PROBLEM STATEMENT: After locating the line with "Where should I", set down that line and all the lines that follow it, unchanged, to the end of the records; omit the pictures.

EXCERPTED RECORDS:
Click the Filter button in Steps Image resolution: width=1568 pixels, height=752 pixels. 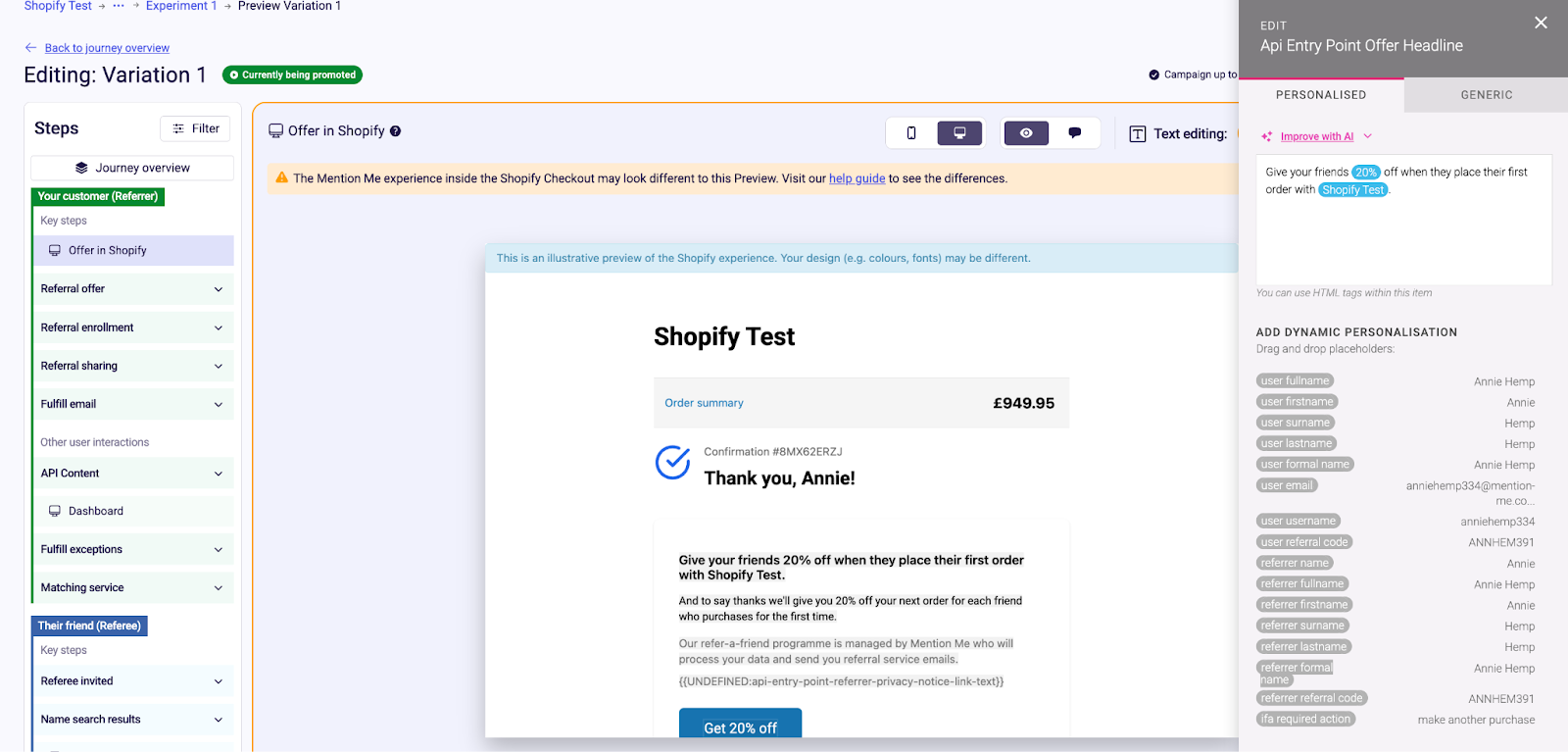pyautogui.click(x=195, y=128)
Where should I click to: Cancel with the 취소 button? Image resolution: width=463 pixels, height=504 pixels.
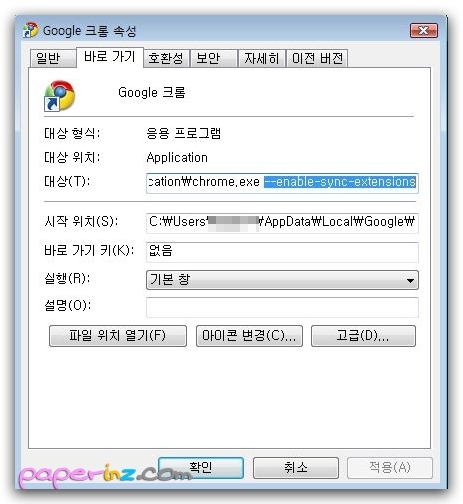296,468
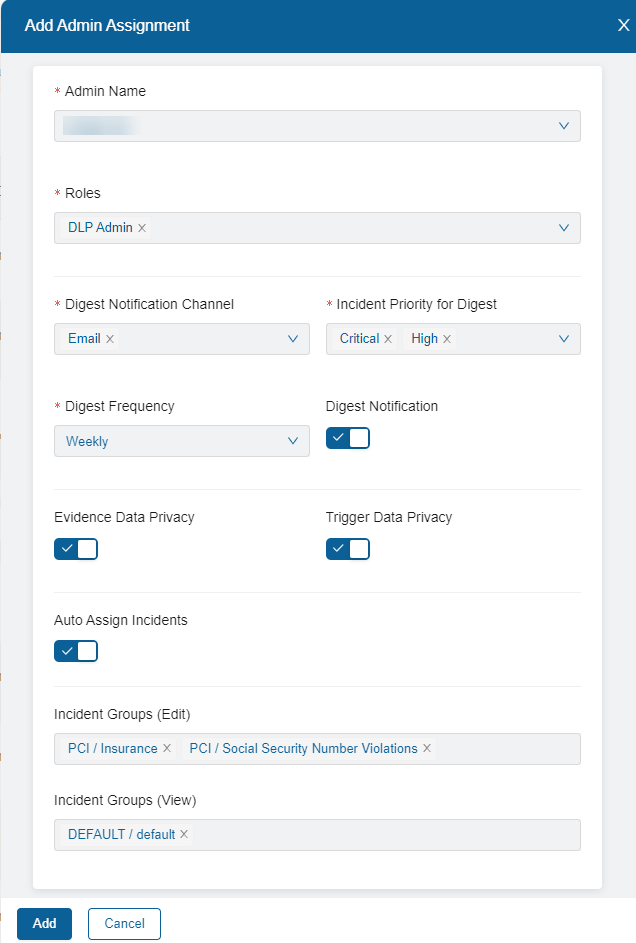This screenshot has height=943, width=636.
Task: Expand Incident Priority for Digest dropdown arrow
Action: (x=564, y=339)
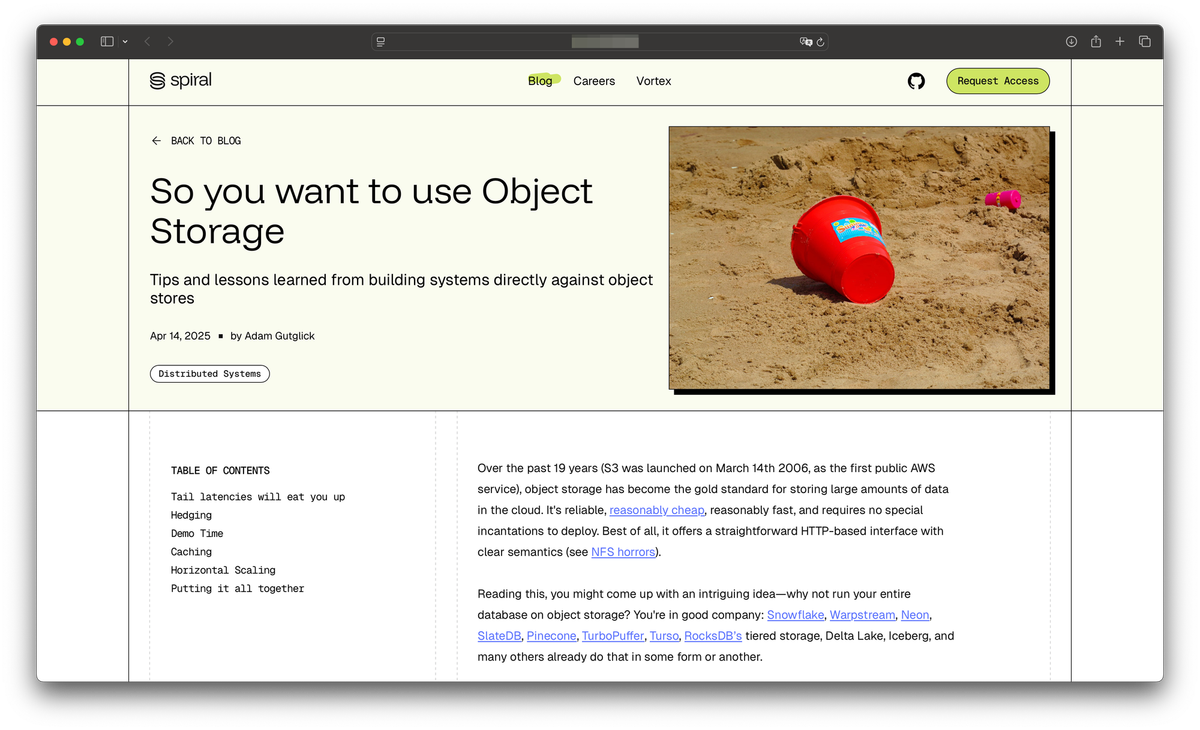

RESULT OF THE EXERCISE:
Where should I click to: Cancel with the 취소 button? Image resolution: width=463 pixels, height=504 pixels.
296,468
This screenshot has height=943, width=636.
Task: Expand Incident Priority for Digest dropdown arrow
Action: (x=564, y=339)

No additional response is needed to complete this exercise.